→ Your task: Reproduce the policing debate transcript from "Your colleague has" to "of the police." word for word.

══ Text section ══

It seems to me that we have to try to stop departmentalizing and compartmentalizing our activities. Perhaps we should, in co-operation, take a new look at what we are talking about, so that we can try to prevent some of the things that are happening.

Your colleague has made reference to the increasing incident of violent crimes by women. This, of course, may be that they have been so brutalized by the failure of the various governments to recognize what is happening to them in our society. Yet again, we are compartmentalized into what we could do. As I pointed out to the Minister of Community and Social Services (Mr. Norton), perhaps some of them are becoming violent because they are battered themselves. They are starting to retaliate.

But if you have the kind of service that is represented in the community police officers. I do believe that we can make great gains in the understanding of people as to the whole function of the police.

I would ask the minister if he would be prepared at least to have some discussions with the police commission in this city to that end, expressing to the commission our concerns here in the loss of that particularly important element in the police force.

Hon. Mr. MacBeth: I don’t know that that decision has definitely been made by the Metropolitan Toronto Police Commission. I gather it was just one of the alternatives that they may be considering.

Mrs. Campbell: All the more reason to talk to them.

Hon. Mr. MacBeth: But I will be quite pleased to speak to some of the commissioners and ask them to give careful consideration to that. I see a bit of an inconsistency here, when this is a decision that the local politicians can make. The suggestion all the time is that we should be giving local politicians more control over their force and that the province should not have quite so much to say in regard to those who run it. At times like this, and with reason, you are suggesting that it should be the Solicitor General who gets in and gives them some guidelines and instructions at to who should qualify to be police officers and also in what fields they should put their emphasis.

It does remain with the local commissions to make these decisions at the present time, but I am not averse to making my views known to them, and certainly discussing the problems, and I will do so with the Metro people.

I think I commented on police women the other night, but the hon. member for St. George was probably not here at the time. There is no question that police women on the force serve a very useful function. But many of the police chiefs just feel that they cannot assign to them all of the same duties that they assign to their male members of their forces. I accept that and I think it is with reason.

The police officers -- and when I say officers, I am referring to the senior officers on the forces -- are quite protective of the women on the force. They feel, I guess, sort of a father’s responsibility to a daughter rather than as one man might feel toward another man. I can understand it and I think it is commendable and I think it is good. So that if it is a situation where violence is at all likely, they certainly do not want to send a woman into that situation alone. In some circumstances they are even loath to send a male officer supported by a woman officer.

═══
══ Dataset entries ══

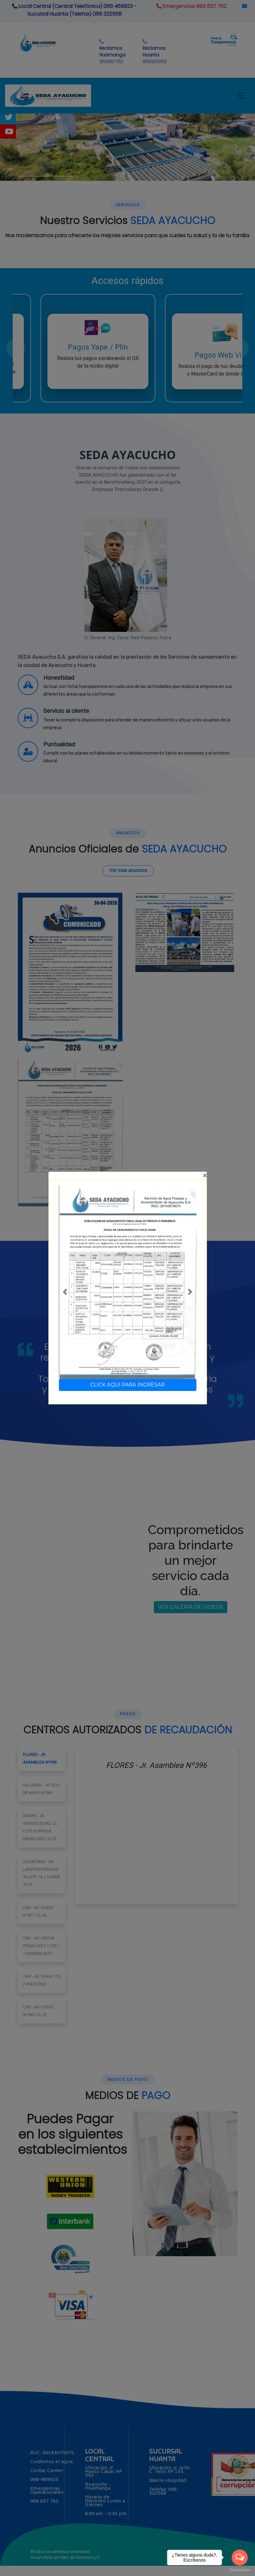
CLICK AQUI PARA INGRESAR (127, 1385)
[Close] (127, 1175)
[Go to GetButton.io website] (240, 2570)
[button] (65, 1292)
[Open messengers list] (240, 2557)
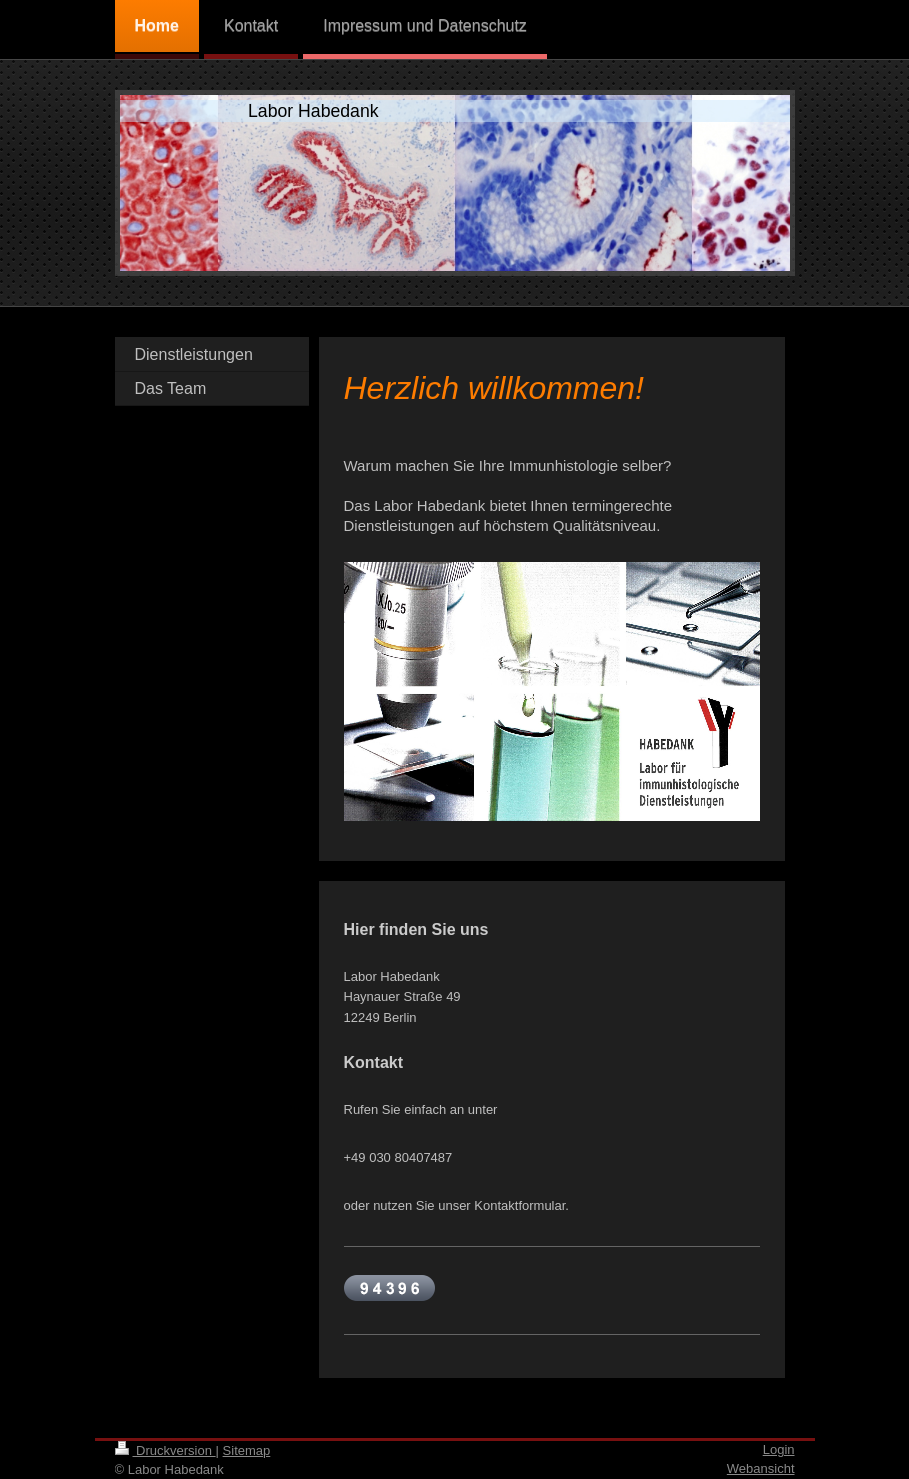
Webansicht (761, 1468)
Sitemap (247, 1450)
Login (779, 1449)
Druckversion (165, 1450)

═══

→ Worked solution:
Your colleague has made reference to the increasing incident of violent crimes by women. This, of course, may be that they have been so brutalized by the failure of the various governments to recognize what is happening to them in our society. Yet again, we are compartmentalized into what we could do. As I pointed out to the Minister of Community and Social Services (Mr. Norton), perhaps some of them are becoming violent because they are battered themselves. They are starting to retaliate.

But if you have the kind of service that is represented in the community police officers. I do believe that we can make great gains in the understanding of people as to the whole function of the police.